“Ezberci temelde eğitim, sorgulamayan öğrenci”
‘Alt yapı’, ‘kalite’, ‘eksik öğretmen’ sorunlarıyla gündemden düşmeyen eğitimde yaşanan sıkıntılar, Devlet Planlama Örgütü (DPÖ) tarafından hazırlanan “Ekonomik ve Sosyal Görünüm” kitapçığına da yansıdı.
Ayşe GÜLER
‘Alt yapı’, ‘kalite’, ‘eksik öğretmen’ sorunlarıyla gündemden düşmeyen eğitimde yaşanan sıkıntılar, Devlet Planlama Örgütü (DPÖ) tarafından hazırlanan ‘Ekonomik ve Sosyal Görünüm’ kitapçığına yansıdı.
DPÖ’nün detaylı çalışmasında; eğitim sisteminin kolej ve üniversite sınavları metodundan dolayı ezberci temele oturduğu vurgulandı.
Öğrencilerin yeteri kadar düşünmeyen, sorgulamayan bir yapıya kavuştuğuna dikkat çekildi, eğitimdeki başarının sadece sınavların neticesi ile değerlendirildiği kaydedildi.
Okulların alt yapılarında yetersizlik yaşandığı, sınıfların kalabalık olduğu çalışmada yer aldı.
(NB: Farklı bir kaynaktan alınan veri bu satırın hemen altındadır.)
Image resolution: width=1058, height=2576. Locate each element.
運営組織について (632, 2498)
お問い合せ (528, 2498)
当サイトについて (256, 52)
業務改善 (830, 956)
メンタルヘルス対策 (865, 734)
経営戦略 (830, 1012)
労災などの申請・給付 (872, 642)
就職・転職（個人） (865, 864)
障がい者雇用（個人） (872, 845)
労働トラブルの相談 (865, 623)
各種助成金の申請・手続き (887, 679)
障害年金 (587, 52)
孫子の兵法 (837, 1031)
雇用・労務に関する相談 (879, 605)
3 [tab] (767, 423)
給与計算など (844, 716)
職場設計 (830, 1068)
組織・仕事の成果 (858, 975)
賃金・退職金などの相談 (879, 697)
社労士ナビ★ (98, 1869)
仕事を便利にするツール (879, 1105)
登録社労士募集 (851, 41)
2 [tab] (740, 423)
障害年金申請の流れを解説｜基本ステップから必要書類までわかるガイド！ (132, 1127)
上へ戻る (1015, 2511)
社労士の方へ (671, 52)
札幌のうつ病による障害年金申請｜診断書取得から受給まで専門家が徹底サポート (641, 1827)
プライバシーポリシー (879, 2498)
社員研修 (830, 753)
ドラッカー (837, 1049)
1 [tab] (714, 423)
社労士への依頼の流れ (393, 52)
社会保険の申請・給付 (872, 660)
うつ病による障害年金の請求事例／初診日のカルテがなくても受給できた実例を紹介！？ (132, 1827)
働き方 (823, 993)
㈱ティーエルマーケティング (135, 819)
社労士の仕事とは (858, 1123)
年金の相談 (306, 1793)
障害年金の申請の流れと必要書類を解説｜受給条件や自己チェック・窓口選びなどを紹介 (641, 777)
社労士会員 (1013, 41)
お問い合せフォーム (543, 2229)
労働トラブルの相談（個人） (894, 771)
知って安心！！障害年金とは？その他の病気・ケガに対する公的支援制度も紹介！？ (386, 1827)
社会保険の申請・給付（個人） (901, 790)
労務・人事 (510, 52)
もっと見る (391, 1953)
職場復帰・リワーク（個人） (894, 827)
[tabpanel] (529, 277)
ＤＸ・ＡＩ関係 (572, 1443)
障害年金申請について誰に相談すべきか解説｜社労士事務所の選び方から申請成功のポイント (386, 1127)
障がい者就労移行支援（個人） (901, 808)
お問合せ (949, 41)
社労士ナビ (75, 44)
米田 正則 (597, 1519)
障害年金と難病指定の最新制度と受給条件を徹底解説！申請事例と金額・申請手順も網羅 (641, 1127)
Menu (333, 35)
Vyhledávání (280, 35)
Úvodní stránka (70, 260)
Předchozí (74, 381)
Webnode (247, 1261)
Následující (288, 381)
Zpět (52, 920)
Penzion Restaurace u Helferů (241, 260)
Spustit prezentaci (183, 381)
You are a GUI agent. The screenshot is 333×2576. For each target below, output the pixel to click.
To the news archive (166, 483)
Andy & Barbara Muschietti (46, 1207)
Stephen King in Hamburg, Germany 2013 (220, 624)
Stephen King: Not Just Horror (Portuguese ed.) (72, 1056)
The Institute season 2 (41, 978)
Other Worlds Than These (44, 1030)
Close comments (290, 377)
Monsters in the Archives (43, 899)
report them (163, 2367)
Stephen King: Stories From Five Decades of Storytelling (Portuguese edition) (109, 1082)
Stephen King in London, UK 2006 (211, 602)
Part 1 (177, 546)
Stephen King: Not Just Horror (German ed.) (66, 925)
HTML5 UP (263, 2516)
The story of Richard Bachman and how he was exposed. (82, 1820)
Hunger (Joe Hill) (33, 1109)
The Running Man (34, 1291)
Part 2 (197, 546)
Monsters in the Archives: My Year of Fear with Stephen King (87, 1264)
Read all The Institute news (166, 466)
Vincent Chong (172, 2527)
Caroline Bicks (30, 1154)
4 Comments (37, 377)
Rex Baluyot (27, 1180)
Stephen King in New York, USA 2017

DPÖ, ortaokullarda okuma ve yazma da zorlanan öğrenci sayısında artış olduğunu da belirledi, özel ders-not ilişkisinin eğitimi olumsuz yönde etkilediğine değindi.
Eğitimdeki sorunlarla ilgili değerlendirmede bulunan KTÖS Genel Sekreteri Şener Elcil, seçmeci yarışmacı sınav anlayışı ile korkunç rant yaratıldığını ifade etti.
KTOEÖS Başkanı Selma Eylem ise ‘seçmeci, elemeci’ sistemden yönlendirici eğitime geçilmesi gerektiğini dile getirerek, 2014 Eğitim Şurası kararlarının hayata geçirilmesinin şart olduğunu söyledi.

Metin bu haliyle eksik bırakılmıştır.